> [BRIEF]
Answer these questions using the Bob Hobman article below:
(a) On what date did the Sarimanok leave Tawi Tawi?
(b) Where was the Sarimanok rebuilt before its launch on 3 June 1985?
(c) How long was the raft Hobman and his son built in 2014?

> [PAGE EXTRACT]
Start of Block

- Occupations: Sailor, author
- Years active: 1984–present
- Known for: Recreating ancient sea journeys
- Notable work: Sarimanok
- Children: 1 son

= Bob Hobman =

British-Australian sailor

Bob Hobman is a British-Australian sailor known for his recreation of ancient maritime journeys. In 1984, he led an expedition to sail an outrigger boat from The Philippines to Madagascar across the Indian Ocean to replicate the voyage of Neolithic humans. In 2014, Hobman and his son built and sailed an 11-metre raft from the Greek Island of Kythira to Crete to replicate a Palaeolithic sea journey. In 2020, he led an attempt to cross the Timor Sea in a bamboo raft from Indonesia to Australia, but was deported after lacking the proper research permits.

== Career ==
In 1984, Hobman and a group began the expedition to sail the Sarimanok, a 59-foot vinta outrigger boat, from The Philippines to Madagascar across the Indian Ocean to recreate how Neolithic humans might have made the crossing. The boat was created from a century-old tree by craftsmen on the island of Tawi Tawi in The Philippines. The crew, comprising Bob Hobman, nutritionist Sally Crook, Steve Corrigan, Robin Davey, navigator Bill McGrath, American surfing photographer Don King, cameraman Peter Rogers, and Albrecht Schaeffer ate only food that was available to the early humans of what is now Indonesia such as rice, taro, fruit, and dried fish. The boat left Tawi Tawi on 1 May 1984. It faced strong winds that damaged the boat's rudders and outriggers and blew it off course. In July, crew member Hans Cristoffer "Chico" Hansen, an artist from Hawaii, died after being airlifted from Java to an American military hospital in the Philippines. Hobman believed that the illness may have been caused by the 150 litres of water they had picked up in June from Kalimantan (Indonesian Borneo). The expedition was ended to be retried the following June.

On 3 June 1985, Sarimanok was launched after being rebuilt in Bali. Later that month, after 15 days at sea, the boat detoured to the Cocos Islands after a crew member, 59-year-old Colin Putt of New Zealand, fell ill. He was flown to a hospital in Western Australia to treat possible malaria or hepatitis. The boat was repaired as the crew had been baling water from it every half hour for the two previous weeks to keep it from sinking.

In 2018, Hobman published the book Sarimanok about the journey.

After the 2010 discovery of tools dated to over 130,000 years ago on Crete, Hobman was inspired to recreate a sea journey to the island taken by Palaeolithic humans. In 2013, Hobman and his son Kadek Hobman travelled to the Greek Island of Kythira to harvest a native reed. They stored it to dry over the winter. In May 2014, they returned to build an 11 m raft from the material. In August 2014, Hobman, his son, and eight others sailed the raft to recreate an ancient sea journey between Kythira and Crete. They sailed for two days without stopping.

In 2020, Hobman and a group of five others aimed to create a bamboo raft and cross the Timor Sea from Indonesia to Darwin, Australia. The group was deported after Indonesian government officials found that they did not have a research permit.

End of Block

> [Stored entries]
Start of Block

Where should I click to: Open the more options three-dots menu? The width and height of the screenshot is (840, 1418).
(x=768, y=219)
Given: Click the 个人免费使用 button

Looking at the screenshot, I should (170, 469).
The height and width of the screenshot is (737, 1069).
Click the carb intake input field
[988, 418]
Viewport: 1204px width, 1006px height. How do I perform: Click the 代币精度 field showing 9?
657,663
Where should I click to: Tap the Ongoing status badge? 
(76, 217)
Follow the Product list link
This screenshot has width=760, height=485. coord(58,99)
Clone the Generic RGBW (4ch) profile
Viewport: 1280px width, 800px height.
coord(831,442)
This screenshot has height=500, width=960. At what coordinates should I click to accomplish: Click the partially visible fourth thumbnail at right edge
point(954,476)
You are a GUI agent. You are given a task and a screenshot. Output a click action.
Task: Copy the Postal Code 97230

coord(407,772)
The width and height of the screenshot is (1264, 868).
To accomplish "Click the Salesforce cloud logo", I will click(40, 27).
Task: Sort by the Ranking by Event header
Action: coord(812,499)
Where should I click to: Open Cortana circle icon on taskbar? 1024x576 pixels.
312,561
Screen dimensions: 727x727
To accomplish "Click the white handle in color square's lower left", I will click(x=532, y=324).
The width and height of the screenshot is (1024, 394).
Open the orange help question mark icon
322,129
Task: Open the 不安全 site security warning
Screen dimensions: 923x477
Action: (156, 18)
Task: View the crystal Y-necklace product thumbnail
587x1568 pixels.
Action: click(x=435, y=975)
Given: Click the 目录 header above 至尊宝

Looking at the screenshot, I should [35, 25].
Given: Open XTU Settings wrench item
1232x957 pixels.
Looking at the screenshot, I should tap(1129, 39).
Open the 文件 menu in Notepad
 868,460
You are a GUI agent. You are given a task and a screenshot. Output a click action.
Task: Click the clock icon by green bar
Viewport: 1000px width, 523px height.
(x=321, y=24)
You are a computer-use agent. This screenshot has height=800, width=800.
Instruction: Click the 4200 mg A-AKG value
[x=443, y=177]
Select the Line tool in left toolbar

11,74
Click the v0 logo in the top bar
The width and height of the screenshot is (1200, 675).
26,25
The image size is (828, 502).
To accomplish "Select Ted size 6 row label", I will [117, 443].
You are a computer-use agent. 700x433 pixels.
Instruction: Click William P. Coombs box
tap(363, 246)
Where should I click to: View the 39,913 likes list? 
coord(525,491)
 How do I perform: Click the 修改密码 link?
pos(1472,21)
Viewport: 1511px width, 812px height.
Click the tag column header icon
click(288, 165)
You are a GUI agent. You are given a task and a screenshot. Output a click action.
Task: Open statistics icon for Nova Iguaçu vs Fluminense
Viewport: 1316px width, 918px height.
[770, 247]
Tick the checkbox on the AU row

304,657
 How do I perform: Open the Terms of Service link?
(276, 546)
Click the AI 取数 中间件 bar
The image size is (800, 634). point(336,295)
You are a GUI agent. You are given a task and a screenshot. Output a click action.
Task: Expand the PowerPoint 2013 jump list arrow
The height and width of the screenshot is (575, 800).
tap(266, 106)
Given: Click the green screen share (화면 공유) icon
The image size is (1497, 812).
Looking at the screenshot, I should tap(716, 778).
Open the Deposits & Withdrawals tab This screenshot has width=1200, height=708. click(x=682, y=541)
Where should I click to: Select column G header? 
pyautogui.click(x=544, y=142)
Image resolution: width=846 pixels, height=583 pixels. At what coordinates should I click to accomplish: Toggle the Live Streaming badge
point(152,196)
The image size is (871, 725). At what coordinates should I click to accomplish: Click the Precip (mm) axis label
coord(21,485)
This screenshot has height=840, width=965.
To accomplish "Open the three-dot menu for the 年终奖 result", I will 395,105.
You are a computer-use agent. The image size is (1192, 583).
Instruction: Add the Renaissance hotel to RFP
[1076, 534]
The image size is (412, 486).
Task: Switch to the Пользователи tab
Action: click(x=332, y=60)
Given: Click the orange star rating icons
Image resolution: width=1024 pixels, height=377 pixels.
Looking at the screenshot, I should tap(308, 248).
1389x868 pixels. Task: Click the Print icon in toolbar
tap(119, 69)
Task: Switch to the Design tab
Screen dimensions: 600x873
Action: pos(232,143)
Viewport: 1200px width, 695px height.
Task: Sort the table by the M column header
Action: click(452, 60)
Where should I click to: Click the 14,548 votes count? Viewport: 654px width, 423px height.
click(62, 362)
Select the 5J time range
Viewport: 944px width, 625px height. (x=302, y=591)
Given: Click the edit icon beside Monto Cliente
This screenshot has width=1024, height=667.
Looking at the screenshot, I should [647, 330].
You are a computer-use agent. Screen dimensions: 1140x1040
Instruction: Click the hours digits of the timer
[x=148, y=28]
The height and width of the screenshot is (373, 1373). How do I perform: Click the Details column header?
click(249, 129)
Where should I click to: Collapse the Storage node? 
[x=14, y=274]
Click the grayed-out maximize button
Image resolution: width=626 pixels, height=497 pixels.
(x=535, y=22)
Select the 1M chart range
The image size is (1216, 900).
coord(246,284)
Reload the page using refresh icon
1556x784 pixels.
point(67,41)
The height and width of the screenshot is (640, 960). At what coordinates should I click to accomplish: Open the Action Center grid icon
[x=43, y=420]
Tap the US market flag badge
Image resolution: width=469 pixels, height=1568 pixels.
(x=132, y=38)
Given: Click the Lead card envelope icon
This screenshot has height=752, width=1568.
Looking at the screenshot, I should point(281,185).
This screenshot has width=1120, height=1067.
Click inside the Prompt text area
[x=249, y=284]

End of Block

> [TASK RESPONSE]
(a) 1 May 1984
(b) Bali
(c) 11 m